California’s COVID Rent Relief Program: Funding Crisis Sparks Uncertainty for Struggling Tenants

California’s COVID-era rent relief program, which was established in 2021 with a budget of $5.2 billion, is facing the risk of running out of funds. This could leave over 100,000 renters who are still awaiting assistance from the program out of luck. The program has been plagued with delays, criticism, and a lawsuit since its inception.

The first indication of the program’s financial troubles came in an email sent by a staffer from the state Housing and Community Development Department to lawyers representing anti-poverty groups. The email stated that as of July 31, 2023, there was only $128,940,473 in funding left for disbursement to applicants. The next round of payments would assist approximately 5,521 households, but any remaining funds would not be enough to support more than one additional payment.

Department spokesperson Pablo Espinoza did not dispute the contents of the email but maintained that the program still has cash available for now. However, he acknowledged that it is unclear whether there will be sufficient funding to pay all eligible applicants. This contradicts previous statements made by the department, which had claimed that the program would continue to operate until all eligible applications were processed and paid.

The rent relief program was established to help struggling tenants cover rental debt accumulated between the start of the pandemic and March 2022. However, the housing department has been struggling to address a backlog of unaddressed applicants and unresolved rejection appeals for the past 19 months.

Currently, there are 92,713 Californians awaiting an initial decision on their financial assistance request, and another 34,751 have appealed a prior rejection.

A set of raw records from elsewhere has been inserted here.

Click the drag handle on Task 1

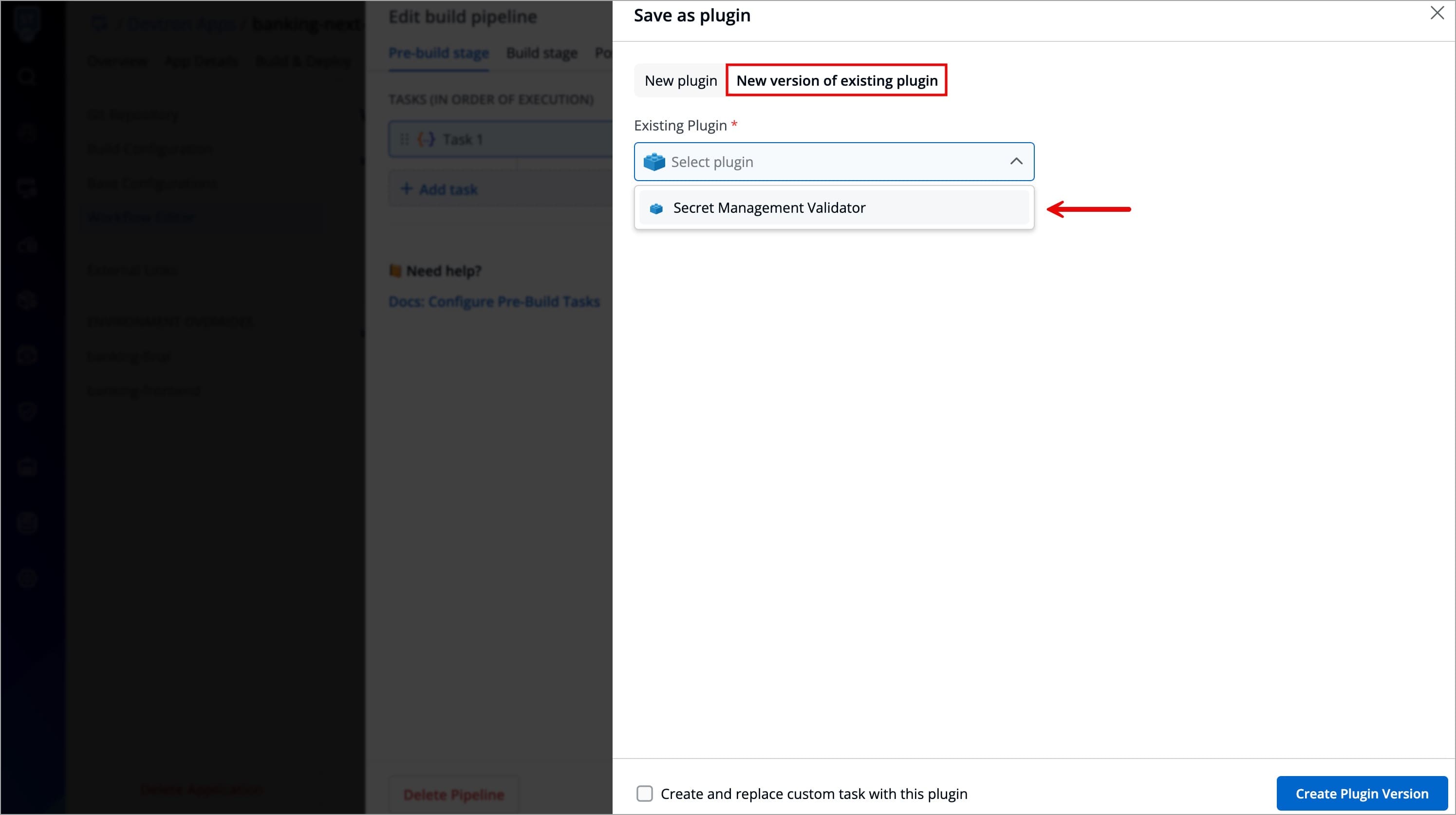[404, 139]
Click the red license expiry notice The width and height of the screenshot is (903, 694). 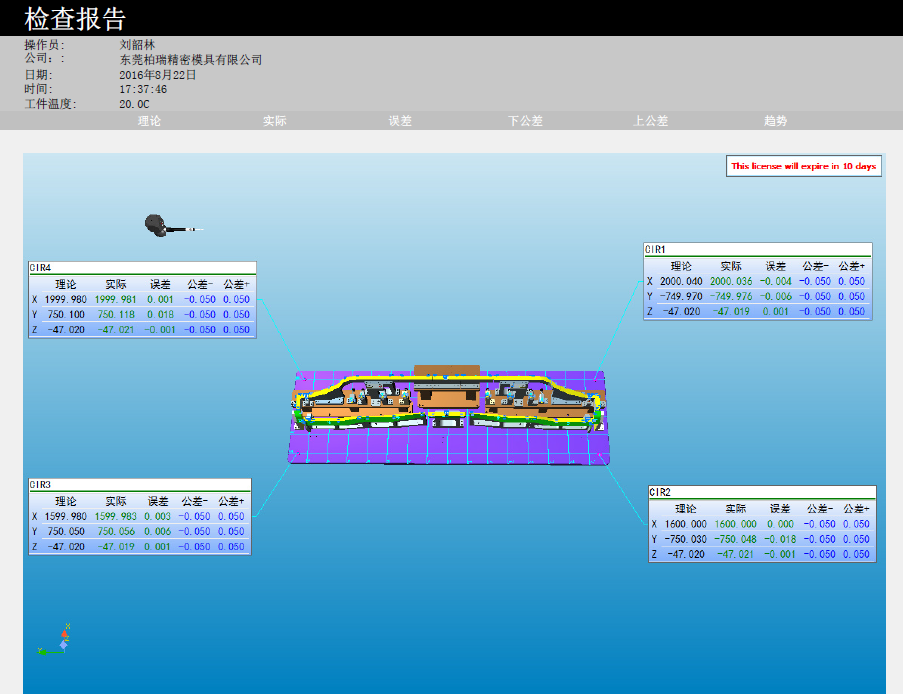click(803, 166)
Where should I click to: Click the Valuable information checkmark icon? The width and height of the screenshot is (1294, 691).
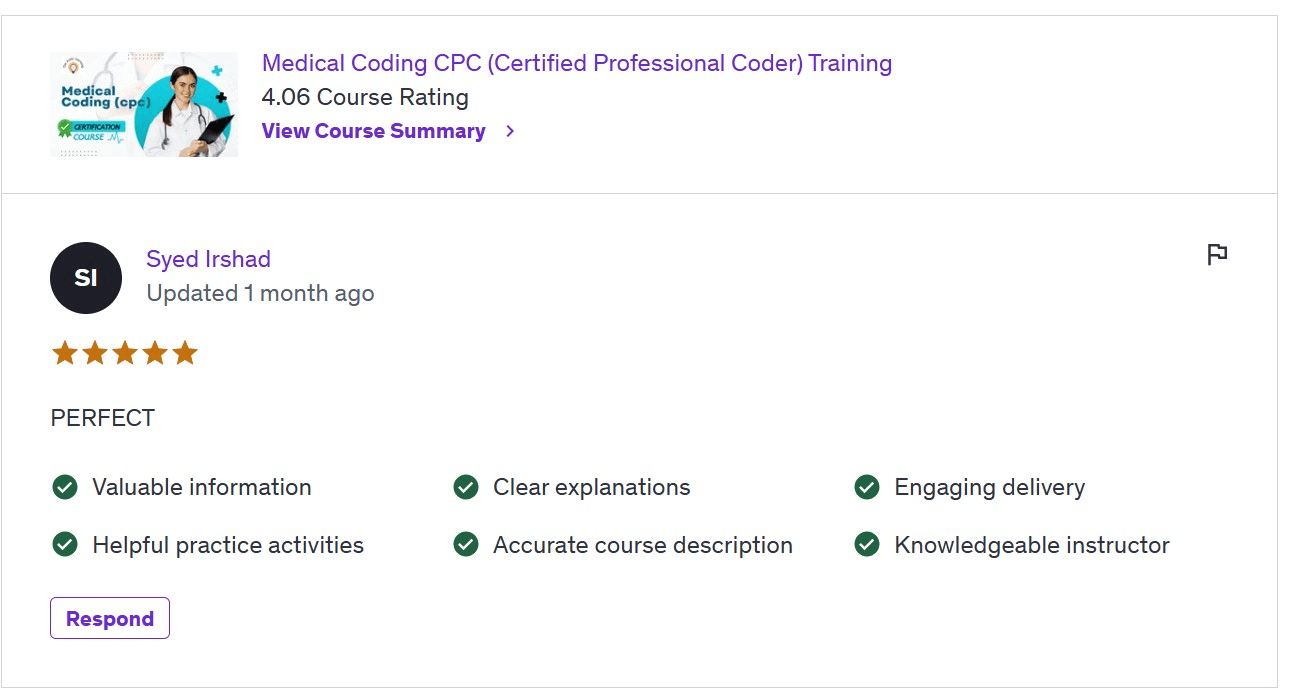click(65, 487)
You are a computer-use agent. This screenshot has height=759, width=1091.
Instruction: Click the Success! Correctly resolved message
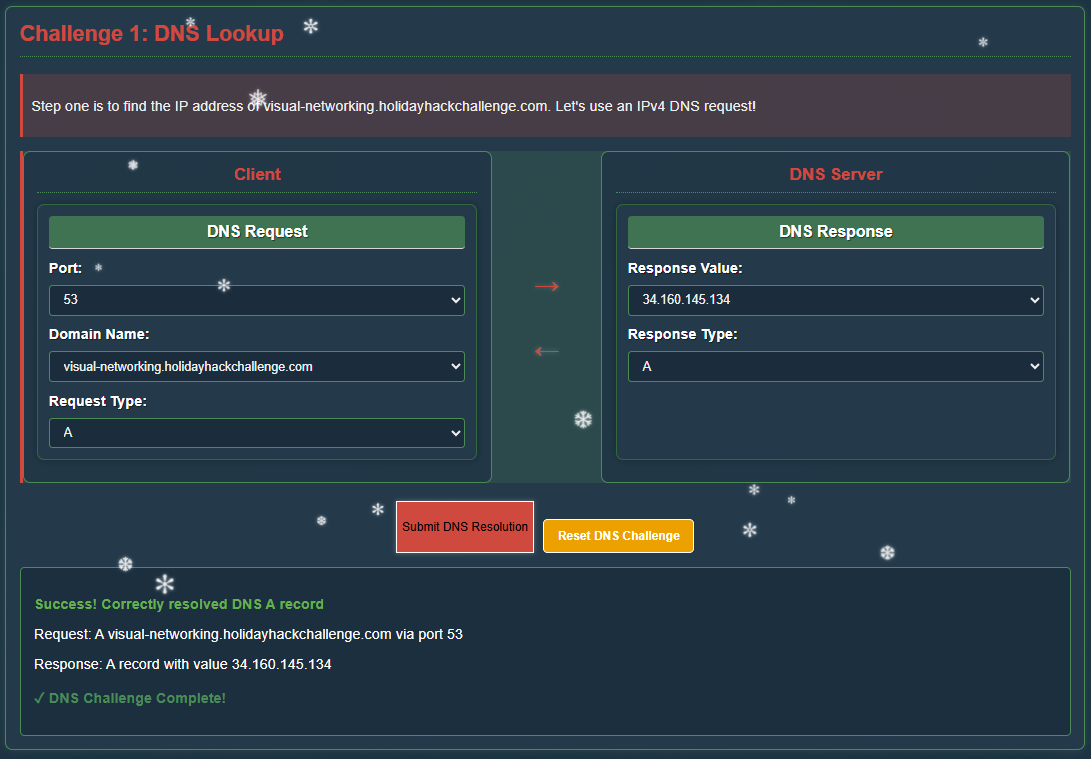point(179,604)
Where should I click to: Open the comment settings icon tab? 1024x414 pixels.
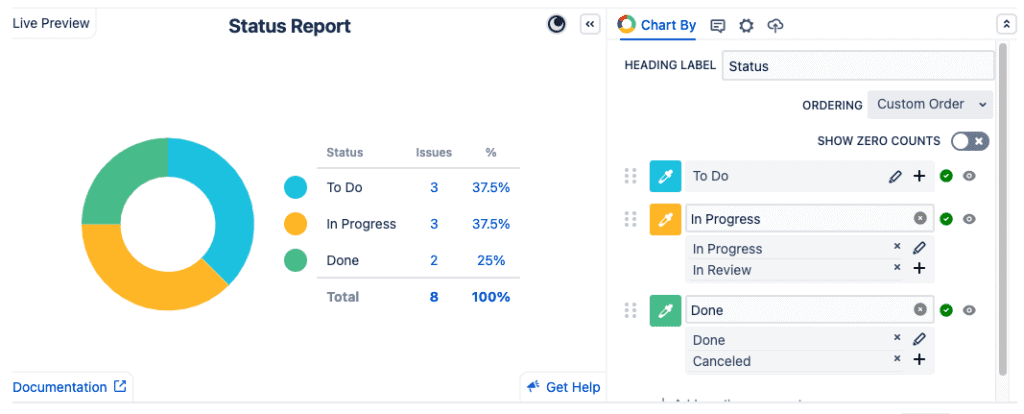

The program’s potential depletion of funds coincides with the expiration of COVID-era eviction moratoriums in the state, leading to an increase in eviction proceedings in Los Angeles and Alameda County.

In conclusion, California’s COVID-era rent relief program is facing the risk of running out of money, leaving many renters who are still awaiting assistance in a precarious situation. The program has been marred by delays and criticism, and the housing department has struggled to process a large number of applications and appeals. The potential depletion of funds comes at a time when eviction moratoriums are expiring, creating additional challenges for renters in the state.